[TASK DETAILS]:
Please change "How do I perform" to "How can I perform" everywhere it appears in the items below, and leave everything else as it is.

★ ★ ★

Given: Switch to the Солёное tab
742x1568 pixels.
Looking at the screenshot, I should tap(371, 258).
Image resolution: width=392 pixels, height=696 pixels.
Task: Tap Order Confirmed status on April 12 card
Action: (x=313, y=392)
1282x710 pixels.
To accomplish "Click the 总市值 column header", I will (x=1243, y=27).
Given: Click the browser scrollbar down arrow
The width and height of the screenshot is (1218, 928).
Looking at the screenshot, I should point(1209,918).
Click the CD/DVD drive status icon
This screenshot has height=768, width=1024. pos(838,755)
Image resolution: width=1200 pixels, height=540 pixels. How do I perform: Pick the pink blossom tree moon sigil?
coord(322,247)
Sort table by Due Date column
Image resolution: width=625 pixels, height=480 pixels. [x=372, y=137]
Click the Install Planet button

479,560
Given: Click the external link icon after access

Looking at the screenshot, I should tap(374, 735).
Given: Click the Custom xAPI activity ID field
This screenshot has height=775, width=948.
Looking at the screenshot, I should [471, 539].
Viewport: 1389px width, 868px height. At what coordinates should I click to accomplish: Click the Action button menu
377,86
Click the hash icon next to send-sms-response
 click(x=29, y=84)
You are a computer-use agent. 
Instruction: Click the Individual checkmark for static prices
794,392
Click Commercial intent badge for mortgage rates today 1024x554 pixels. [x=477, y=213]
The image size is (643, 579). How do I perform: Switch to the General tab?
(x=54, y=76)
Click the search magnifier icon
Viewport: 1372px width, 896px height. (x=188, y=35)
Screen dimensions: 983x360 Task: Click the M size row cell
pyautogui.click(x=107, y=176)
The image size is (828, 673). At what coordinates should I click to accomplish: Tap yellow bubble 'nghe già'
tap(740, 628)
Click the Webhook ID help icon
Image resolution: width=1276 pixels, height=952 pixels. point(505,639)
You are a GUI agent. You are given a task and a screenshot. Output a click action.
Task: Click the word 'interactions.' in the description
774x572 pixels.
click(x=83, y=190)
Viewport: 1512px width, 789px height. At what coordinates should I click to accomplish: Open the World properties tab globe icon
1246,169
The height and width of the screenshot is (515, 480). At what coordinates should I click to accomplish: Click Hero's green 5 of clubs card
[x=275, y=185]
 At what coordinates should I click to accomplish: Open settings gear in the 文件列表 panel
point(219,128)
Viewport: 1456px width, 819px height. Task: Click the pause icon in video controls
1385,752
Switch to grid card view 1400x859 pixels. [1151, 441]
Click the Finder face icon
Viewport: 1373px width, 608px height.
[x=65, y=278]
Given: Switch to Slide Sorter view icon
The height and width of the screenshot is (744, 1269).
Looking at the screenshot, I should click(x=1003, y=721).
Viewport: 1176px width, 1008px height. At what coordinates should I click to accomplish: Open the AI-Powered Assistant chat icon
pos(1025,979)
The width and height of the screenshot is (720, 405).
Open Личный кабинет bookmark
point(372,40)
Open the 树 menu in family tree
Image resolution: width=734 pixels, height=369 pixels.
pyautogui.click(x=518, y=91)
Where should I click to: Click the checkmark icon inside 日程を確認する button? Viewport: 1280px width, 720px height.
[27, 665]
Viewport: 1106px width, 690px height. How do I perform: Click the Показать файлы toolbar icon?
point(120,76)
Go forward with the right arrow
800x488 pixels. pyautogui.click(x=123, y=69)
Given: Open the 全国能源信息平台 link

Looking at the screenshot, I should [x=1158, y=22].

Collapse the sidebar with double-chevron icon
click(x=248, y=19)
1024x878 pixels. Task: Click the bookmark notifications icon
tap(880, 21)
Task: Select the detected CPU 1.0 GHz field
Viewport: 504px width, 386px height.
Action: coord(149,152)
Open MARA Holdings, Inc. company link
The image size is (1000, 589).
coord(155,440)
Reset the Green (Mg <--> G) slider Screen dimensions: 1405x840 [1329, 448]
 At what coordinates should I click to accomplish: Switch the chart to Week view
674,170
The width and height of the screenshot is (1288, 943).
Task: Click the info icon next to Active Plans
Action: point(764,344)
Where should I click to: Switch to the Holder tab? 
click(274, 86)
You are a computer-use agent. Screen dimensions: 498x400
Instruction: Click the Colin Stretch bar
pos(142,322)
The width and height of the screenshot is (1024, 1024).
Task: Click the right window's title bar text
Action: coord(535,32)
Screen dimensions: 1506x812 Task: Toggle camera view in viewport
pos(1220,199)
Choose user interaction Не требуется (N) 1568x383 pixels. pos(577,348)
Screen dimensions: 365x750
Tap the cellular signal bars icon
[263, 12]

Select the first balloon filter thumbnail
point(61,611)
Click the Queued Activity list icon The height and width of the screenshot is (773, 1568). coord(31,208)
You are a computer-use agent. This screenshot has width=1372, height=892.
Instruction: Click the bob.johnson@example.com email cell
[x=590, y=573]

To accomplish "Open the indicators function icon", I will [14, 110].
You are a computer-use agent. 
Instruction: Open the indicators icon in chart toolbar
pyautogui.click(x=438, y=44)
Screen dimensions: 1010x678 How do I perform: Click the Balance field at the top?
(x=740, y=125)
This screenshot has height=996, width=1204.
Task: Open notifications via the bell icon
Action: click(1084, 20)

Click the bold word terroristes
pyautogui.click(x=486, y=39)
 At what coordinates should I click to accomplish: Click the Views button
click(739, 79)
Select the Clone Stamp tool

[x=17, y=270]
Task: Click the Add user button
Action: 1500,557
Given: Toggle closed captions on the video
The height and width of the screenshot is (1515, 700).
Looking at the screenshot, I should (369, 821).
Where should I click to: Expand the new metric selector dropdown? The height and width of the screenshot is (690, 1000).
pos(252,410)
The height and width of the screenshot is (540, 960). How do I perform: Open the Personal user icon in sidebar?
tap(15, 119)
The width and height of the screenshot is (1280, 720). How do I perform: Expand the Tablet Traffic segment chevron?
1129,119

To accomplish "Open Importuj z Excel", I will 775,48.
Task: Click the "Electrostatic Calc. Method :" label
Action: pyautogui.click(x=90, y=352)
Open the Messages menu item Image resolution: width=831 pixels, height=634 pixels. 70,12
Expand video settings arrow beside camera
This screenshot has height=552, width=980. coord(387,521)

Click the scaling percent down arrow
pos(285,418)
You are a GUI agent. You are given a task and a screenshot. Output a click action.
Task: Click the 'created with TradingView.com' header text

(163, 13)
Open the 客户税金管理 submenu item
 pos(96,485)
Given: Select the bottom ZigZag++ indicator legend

★ ★ ★

[FINISHED ANSWER]:
Given: Switch to the Солёное tab
742x1568 pixels.
Looking at the screenshot, I should tap(371, 258).
Image resolution: width=392 pixels, height=696 pixels.
Task: Tap Order Confirmed status on April 12 card
Action: (x=313, y=392)
1282x710 pixels.
To accomplish "Click the 总市值 column header", I will (x=1243, y=27).
Given: Click the browser scrollbar down arrow
The width and height of the screenshot is (1218, 928).
Looking at the screenshot, I should point(1209,918).
Click the CD/DVD drive status icon
This screenshot has height=768, width=1024. pos(838,755)
Image resolution: width=1200 pixels, height=540 pixels. How can I perform: Pick the pink blossom tree moon sigil?
coord(322,247)
Sort table by Due Date column
Image resolution: width=625 pixels, height=480 pixels. [x=372, y=137]
Click the Install Planet button

479,560
Given: Click the external link icon after access

Looking at the screenshot, I should tap(374, 735).
Given: Click the Custom xAPI activity ID field
This screenshot has height=775, width=948.
Looking at the screenshot, I should [471, 539].
Viewport: 1389px width, 868px height. At what coordinates should I click to accomplish: Click the Action button menu
377,86
Click the hash icon next to send-sms-response
 click(x=29, y=84)
You are a computer-use agent. 
Instruction: Click the Individual checkmark for static prices
794,392
Click Commercial intent badge for mortgage rates today 1024x554 pixels. [x=477, y=213]
The image size is (643, 579). How can I perform: Switch to the General tab?
(x=54, y=76)
Click the search magnifier icon
Viewport: 1372px width, 896px height. (x=188, y=35)
Screen dimensions: 983x360 Task: Click the M size row cell
pyautogui.click(x=107, y=176)
The image size is (828, 673). At what coordinates should I click to accomplish: Tap yellow bubble 'nghe già'
tap(740, 628)
Click the Webhook ID help icon
Image resolution: width=1276 pixels, height=952 pixels. point(505,639)
You are a GUI agent. You are given a task and a screenshot. Output a click action.
Task: Click the word 'interactions.' in the description
774x572 pixels.
click(x=83, y=190)
Viewport: 1512px width, 789px height. At what coordinates should I click to accomplish: Open the World properties tab globe icon
1246,169
The height and width of the screenshot is (515, 480). At what coordinates should I click to accomplish: Click Hero's green 5 of clubs card
[x=275, y=185]
 At what coordinates should I click to accomplish: Open settings gear in the 文件列表 panel
point(219,128)
Viewport: 1456px width, 819px height. Task: Click the pause icon in video controls
1385,752
Switch to grid card view 1400x859 pixels. [1151, 441]
Click the Finder face icon
Viewport: 1373px width, 608px height.
[x=65, y=278]
Given: Switch to Slide Sorter view icon
The height and width of the screenshot is (744, 1269).
Looking at the screenshot, I should click(x=1003, y=721).
Viewport: 1176px width, 1008px height. At what coordinates should I click to accomplish: Open the AI-Powered Assistant chat icon
pos(1025,979)
The width and height of the screenshot is (720, 405).
Open Личный кабинет bookmark
point(372,40)
Open the 树 menu in family tree
Image resolution: width=734 pixels, height=369 pixels.
pyautogui.click(x=518, y=91)
Where should I click to: Click the checkmark icon inside 日程を確認する button? Viewport: 1280px width, 720px height.
[27, 665]
Viewport: 1106px width, 690px height. How can I perform: Click the Показать файлы toolbar icon?
point(120,76)
Go forward with the right arrow
800x488 pixels. pyautogui.click(x=123, y=69)
Given: Open the 全国能源信息平台 link

Looking at the screenshot, I should [x=1158, y=22].

Collapse the sidebar with double-chevron icon
click(x=248, y=19)
1024x878 pixels. Task: Click the bookmark notifications icon
tap(880, 21)
Task: Select the detected CPU 1.0 GHz field
Viewport: 504px width, 386px height.
Action: coord(149,152)
Open MARA Holdings, Inc. company link
The image size is (1000, 589).
coord(155,440)
Reset the Green (Mg <--> G) slider Screen dimensions: 1405x840 [1329, 448]
 At what coordinates should I click to accomplish: Switch the chart to Week view
674,170
The width and height of the screenshot is (1288, 943).
Task: Click the info icon next to Active Plans
Action: point(764,344)
Where should I click to: Switch to the Holder tab? 
click(274, 86)
You are a computer-use agent. Screen dimensions: 498x400
Instruction: Click the Colin Stretch bar
pos(142,322)
The width and height of the screenshot is (1024, 1024).
Task: Click the right window's title bar text
Action: coord(535,32)
Screen dimensions: 1506x812 Task: Toggle camera view in viewport
pos(1220,199)
Choose user interaction Не требуется (N) 1568x383 pixels. pos(577,348)
Screen dimensions: 365x750
Tap the cellular signal bars icon
[263, 12]

Select the first balloon filter thumbnail
point(61,611)
Click the Queued Activity list icon The height and width of the screenshot is (773, 1568). coord(31,208)
You are a computer-use agent. This screenshot has width=1372, height=892.
Instruction: Click the bob.johnson@example.com email cell
[x=590, y=573]

To accomplish "Open the indicators function icon", I will [14, 110].
You are a computer-use agent. 
Instruction: Open the indicators icon in chart toolbar
pyautogui.click(x=438, y=44)
Screen dimensions: 1010x678 How can I perform: Click the Balance field at the top?
(x=740, y=125)
This screenshot has height=996, width=1204.
Task: Open notifications via the bell icon
Action: click(1084, 20)

Click the bold word terroristes
pyautogui.click(x=486, y=39)
 At what coordinates should I click to accomplish: Click the Views button
click(739, 79)
Select the Clone Stamp tool

[x=17, y=270]
Task: Click the Add user button
Action: 1500,557
Given: Toggle closed captions on the video
The height and width of the screenshot is (1515, 700).
Looking at the screenshot, I should (369, 821).
Where should I click to: Expand the new metric selector dropdown? The height and width of the screenshot is (690, 1000).
pos(252,410)
The height and width of the screenshot is (540, 960). How can I perform: Open the Personal user icon in sidebar?
tap(15, 119)
The width and height of the screenshot is (1280, 720). How can I perform: Expand the Tablet Traffic segment chevron?
1129,119

To accomplish "Open Importuj z Excel", I will 775,48.
Task: Click the "Electrostatic Calc. Method :" label
Action: pyautogui.click(x=90, y=352)
Open the Messages menu item Image resolution: width=831 pixels, height=634 pixels. 70,12
Expand video settings arrow beside camera
This screenshot has height=552, width=980. coord(387,521)

Click the scaling percent down arrow
pos(285,418)
You are a GUI agent. You are given a task and a screenshot. Output a click action.
Task: Click the 'created with TradingView.com' header text

(163, 13)
Open the 客户税金管理 submenu item
 pos(96,485)
Given: Select the bottom ZigZag++ indicator legend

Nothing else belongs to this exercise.